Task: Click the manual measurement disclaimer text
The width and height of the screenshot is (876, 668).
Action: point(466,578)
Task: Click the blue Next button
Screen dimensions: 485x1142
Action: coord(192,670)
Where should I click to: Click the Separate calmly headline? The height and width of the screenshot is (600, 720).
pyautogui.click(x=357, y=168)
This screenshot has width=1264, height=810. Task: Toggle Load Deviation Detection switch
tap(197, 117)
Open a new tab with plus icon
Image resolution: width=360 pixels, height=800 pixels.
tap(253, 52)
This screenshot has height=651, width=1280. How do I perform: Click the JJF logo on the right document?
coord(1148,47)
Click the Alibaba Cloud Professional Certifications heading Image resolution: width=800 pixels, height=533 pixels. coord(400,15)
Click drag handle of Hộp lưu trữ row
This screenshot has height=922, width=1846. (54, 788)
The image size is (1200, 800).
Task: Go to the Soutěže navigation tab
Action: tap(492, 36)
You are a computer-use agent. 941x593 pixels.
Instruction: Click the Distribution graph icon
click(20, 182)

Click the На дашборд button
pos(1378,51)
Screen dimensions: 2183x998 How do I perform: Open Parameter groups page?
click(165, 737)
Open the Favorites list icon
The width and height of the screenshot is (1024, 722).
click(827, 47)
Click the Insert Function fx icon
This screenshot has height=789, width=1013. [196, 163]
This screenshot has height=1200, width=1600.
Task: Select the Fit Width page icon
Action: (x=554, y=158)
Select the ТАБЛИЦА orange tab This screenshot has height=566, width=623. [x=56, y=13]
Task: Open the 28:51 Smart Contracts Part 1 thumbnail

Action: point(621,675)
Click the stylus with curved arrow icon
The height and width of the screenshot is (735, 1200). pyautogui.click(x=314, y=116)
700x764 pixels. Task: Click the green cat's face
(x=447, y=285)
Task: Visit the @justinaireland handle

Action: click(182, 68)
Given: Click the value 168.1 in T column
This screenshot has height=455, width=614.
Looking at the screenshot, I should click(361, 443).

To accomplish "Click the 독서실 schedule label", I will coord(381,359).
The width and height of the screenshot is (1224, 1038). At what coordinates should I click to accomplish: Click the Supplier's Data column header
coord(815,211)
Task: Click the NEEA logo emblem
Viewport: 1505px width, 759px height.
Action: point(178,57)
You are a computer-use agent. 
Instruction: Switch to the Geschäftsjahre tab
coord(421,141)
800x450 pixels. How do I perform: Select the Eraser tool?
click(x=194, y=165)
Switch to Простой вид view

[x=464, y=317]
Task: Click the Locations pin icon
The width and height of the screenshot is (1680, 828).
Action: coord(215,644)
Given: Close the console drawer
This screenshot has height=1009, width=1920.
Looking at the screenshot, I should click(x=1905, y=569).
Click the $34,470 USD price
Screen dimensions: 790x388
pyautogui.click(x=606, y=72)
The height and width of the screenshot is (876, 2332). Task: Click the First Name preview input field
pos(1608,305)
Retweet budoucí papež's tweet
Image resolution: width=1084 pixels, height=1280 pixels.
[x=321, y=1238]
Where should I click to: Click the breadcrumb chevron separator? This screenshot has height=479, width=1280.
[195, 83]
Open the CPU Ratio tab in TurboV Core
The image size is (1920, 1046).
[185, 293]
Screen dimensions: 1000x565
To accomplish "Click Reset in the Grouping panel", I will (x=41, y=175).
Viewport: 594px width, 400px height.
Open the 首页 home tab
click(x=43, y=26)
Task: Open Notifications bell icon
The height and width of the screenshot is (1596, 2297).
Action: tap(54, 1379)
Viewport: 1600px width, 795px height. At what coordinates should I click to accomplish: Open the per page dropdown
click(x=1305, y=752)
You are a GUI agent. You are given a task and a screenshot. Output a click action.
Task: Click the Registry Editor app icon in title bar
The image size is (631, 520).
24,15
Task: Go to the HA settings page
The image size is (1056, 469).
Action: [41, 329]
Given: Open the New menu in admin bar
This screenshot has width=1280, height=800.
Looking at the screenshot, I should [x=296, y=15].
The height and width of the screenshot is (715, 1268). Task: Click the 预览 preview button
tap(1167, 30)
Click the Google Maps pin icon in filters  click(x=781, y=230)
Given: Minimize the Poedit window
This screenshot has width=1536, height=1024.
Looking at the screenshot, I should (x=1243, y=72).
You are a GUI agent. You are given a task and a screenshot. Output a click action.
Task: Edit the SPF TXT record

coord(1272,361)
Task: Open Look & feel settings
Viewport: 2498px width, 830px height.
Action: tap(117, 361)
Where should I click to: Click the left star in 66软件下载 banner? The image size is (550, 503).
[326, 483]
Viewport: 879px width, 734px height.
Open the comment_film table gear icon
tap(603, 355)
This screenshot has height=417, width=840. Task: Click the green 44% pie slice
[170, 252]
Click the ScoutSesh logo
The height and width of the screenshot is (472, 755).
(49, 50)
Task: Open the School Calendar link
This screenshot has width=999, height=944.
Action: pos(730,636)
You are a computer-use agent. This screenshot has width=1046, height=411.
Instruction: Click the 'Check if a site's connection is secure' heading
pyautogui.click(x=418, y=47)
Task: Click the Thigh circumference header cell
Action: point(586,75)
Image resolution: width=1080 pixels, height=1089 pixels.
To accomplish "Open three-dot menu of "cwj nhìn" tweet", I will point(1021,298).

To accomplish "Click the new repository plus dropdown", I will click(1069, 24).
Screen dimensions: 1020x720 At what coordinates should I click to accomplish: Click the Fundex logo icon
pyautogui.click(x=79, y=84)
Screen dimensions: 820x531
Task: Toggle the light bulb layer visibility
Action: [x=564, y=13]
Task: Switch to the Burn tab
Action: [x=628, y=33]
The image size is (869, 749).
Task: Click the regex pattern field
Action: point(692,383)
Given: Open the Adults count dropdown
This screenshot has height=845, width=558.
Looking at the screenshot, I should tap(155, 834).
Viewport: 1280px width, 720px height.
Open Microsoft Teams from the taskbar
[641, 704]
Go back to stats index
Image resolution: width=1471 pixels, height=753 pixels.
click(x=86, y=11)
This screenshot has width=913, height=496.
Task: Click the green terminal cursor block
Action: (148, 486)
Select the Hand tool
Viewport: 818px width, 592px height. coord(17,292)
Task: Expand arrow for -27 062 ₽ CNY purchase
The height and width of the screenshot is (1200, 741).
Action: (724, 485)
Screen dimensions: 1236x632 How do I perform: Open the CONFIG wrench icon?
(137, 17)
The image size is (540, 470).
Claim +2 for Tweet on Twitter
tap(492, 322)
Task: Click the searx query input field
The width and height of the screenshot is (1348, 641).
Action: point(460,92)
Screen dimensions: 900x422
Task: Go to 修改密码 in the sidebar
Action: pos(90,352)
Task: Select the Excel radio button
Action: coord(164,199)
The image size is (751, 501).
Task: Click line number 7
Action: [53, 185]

ABOUT THIS TASK => Copy from the entries above each line in which the string "settings" can be found.

ANSWER BELOW =>
Task: Go to the HA settings page
Task: Open Look & feel settings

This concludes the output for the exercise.